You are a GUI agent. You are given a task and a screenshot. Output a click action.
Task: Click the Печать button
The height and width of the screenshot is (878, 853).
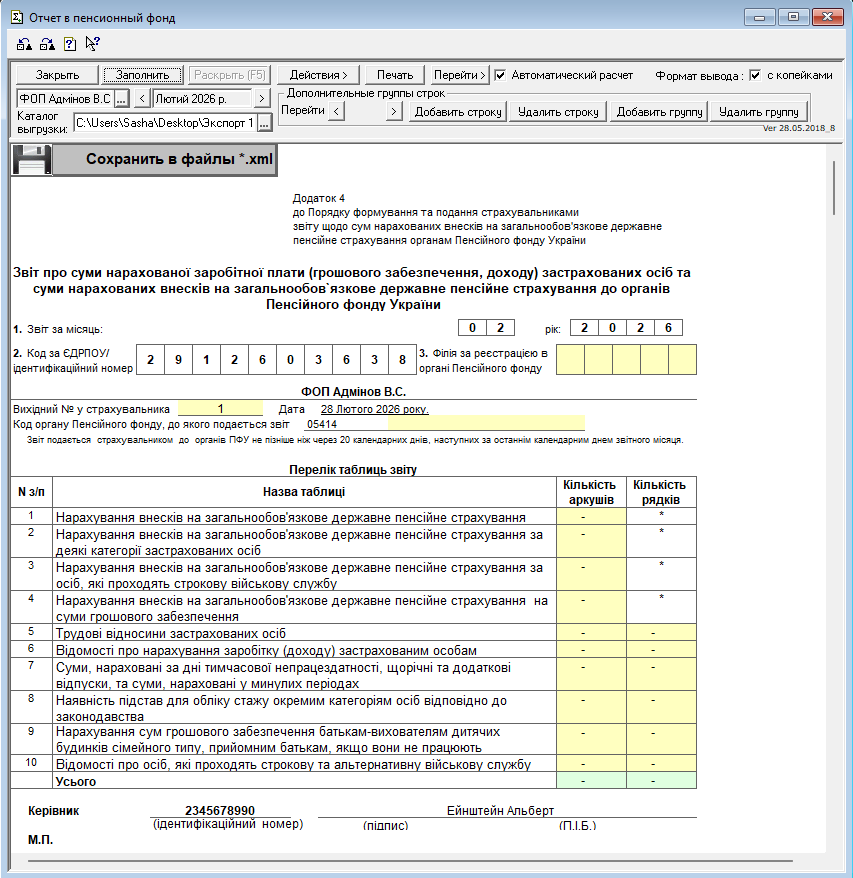(395, 75)
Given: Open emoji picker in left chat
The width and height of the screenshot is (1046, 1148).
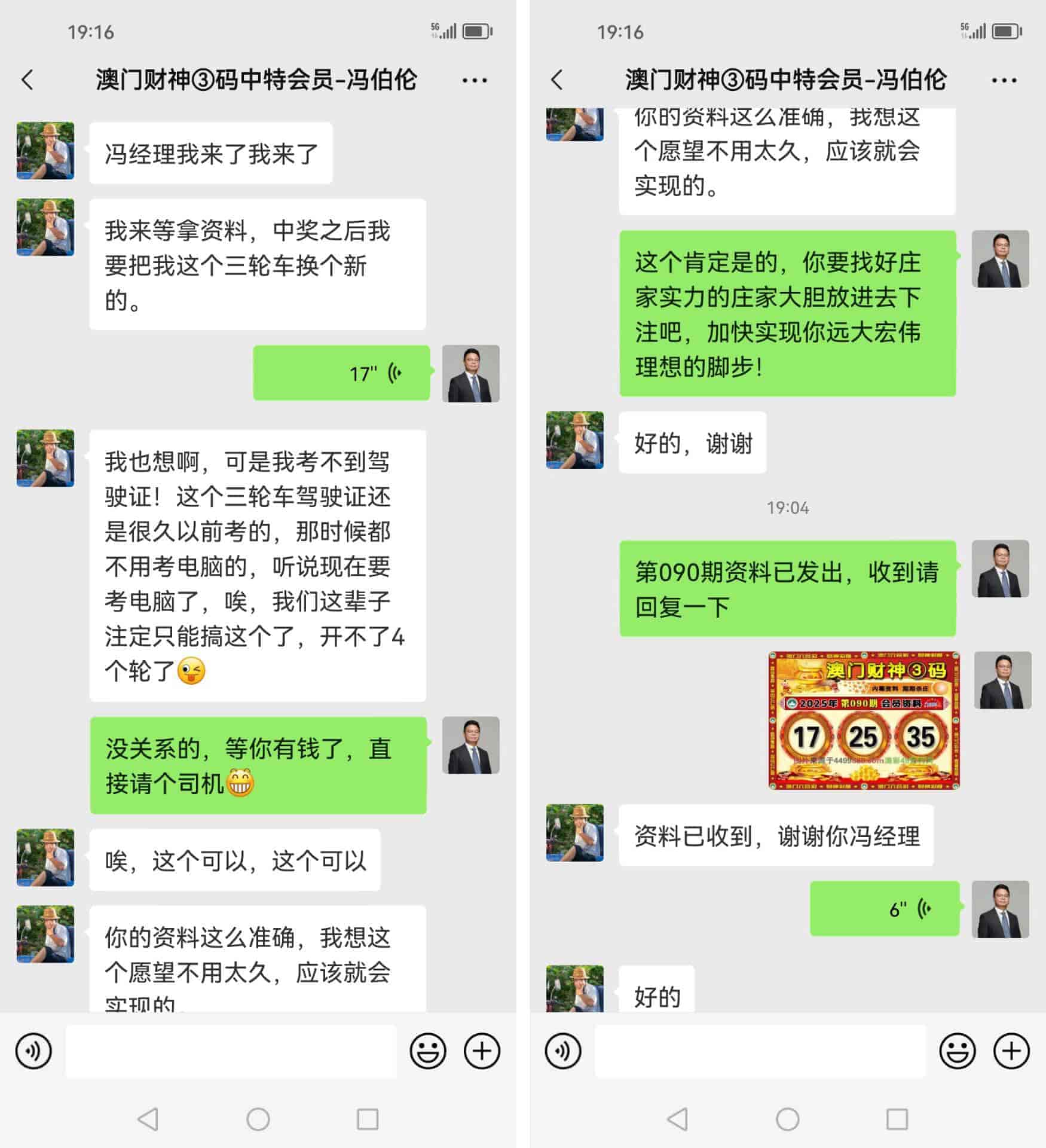Looking at the screenshot, I should click(x=428, y=1051).
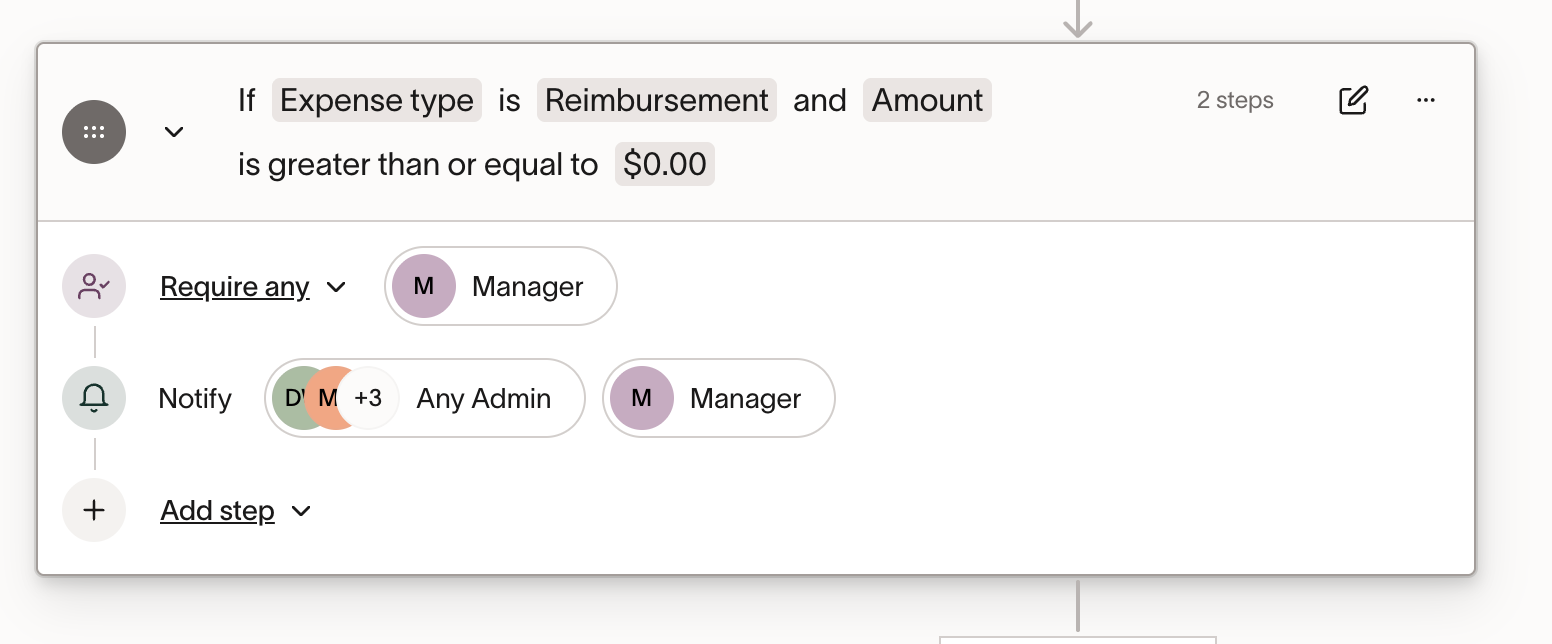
┄┄┄┄┄┄
## EXERCISE INSTRUCTIONS
With the line containing "The width and" as the first line and the last line of the listing as the final one, reproduce that span exactly, without pictures.

## REPLY TO THE EXERCISE
The width and height of the screenshot is (1046, 1148).
Looking at the screenshot, I should click(x=428, y=1051).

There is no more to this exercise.